William H. Armstrong described McKinley’s initial interest in Freemasonry. After the battle of Opequon, McKinley accompanied a surgeon to visit a Confederate soldier taken prisoner at the battle. McKinley stated:

Almost as soon as we passed the guard, I noticed that the doctor shook hands with a number of Confederate prisoners. He also took from his pocket a roll of bills, and distributed all he had among them. Boy-like, I looked on in wonderment; I didn’t know what it meant. On the way back to our camp I asked him, “Did you know these men or ever see them before?” “No,” replied the doctor, “I never saw them before.” “But how did you know them ad why did you give them money?”, I asked. “They are Masons, and we Masons have ways of finding that out.” “But,” I persisted, “you gave them a lot of money, all you had about you. Do you ever expect to get it back?” “Well,” said the doctor, “if they are ever able to pay it back, they will. But it makes no difference to me. They are brother Masons in trouble, and I am only doing my duty.” I said to myself, “If that is Masonry I will take some of it myself.[1]

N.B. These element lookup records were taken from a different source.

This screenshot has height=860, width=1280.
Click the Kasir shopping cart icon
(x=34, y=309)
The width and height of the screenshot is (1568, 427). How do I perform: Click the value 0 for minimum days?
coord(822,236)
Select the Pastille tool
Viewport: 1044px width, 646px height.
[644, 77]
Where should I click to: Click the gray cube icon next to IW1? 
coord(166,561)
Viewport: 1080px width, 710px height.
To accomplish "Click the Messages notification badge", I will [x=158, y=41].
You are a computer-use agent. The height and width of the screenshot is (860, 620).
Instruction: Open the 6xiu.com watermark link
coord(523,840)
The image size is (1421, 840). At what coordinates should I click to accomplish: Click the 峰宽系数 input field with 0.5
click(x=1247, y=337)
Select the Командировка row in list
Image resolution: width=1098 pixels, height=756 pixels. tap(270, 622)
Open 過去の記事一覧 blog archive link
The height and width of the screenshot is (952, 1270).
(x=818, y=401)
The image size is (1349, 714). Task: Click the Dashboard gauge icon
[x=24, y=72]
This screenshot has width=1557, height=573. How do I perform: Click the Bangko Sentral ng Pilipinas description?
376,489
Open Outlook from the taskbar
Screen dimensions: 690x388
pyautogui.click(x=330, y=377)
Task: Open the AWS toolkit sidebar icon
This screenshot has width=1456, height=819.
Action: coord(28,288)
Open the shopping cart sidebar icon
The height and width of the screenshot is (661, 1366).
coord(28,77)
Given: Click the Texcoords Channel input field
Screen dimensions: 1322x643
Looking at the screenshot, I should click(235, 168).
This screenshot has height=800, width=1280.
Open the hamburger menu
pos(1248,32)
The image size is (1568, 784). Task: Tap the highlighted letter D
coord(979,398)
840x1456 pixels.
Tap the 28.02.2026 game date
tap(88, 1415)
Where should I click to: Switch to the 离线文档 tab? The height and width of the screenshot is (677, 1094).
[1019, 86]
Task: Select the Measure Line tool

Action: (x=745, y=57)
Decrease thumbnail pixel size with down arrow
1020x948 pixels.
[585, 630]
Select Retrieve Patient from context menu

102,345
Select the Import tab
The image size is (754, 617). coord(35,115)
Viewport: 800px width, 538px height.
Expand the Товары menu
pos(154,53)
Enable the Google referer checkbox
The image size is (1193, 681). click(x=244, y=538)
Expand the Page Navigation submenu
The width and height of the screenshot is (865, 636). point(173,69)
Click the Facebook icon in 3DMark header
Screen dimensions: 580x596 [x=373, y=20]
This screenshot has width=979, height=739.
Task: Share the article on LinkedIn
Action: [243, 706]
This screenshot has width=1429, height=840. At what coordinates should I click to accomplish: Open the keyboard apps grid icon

This item is a postcard depicting the building where President McKinley was initiated into the Free Masons. The front reads: ” McKinley Made a Mason, Winchester, VA. On the upper floor of the center building shown above, Major William McKinley, afterward President of the United States, was initiated into the Masonic order, May 1-3, 1865. Though the local Masons were Confederates many Federals in Sheridan’s army, who were quartered in Winchester during the winter of 1864-65, were initiated by Hiram Lodge, which was organized in 1768. These Union initiates paid $4,400 in fees, and with this nucleus, the Winchester Masonic Temple was built. The white star shown on the picture is directly above a tablet marking the building. Published by Shenandoah Publishing House- Strasburg, Virginia.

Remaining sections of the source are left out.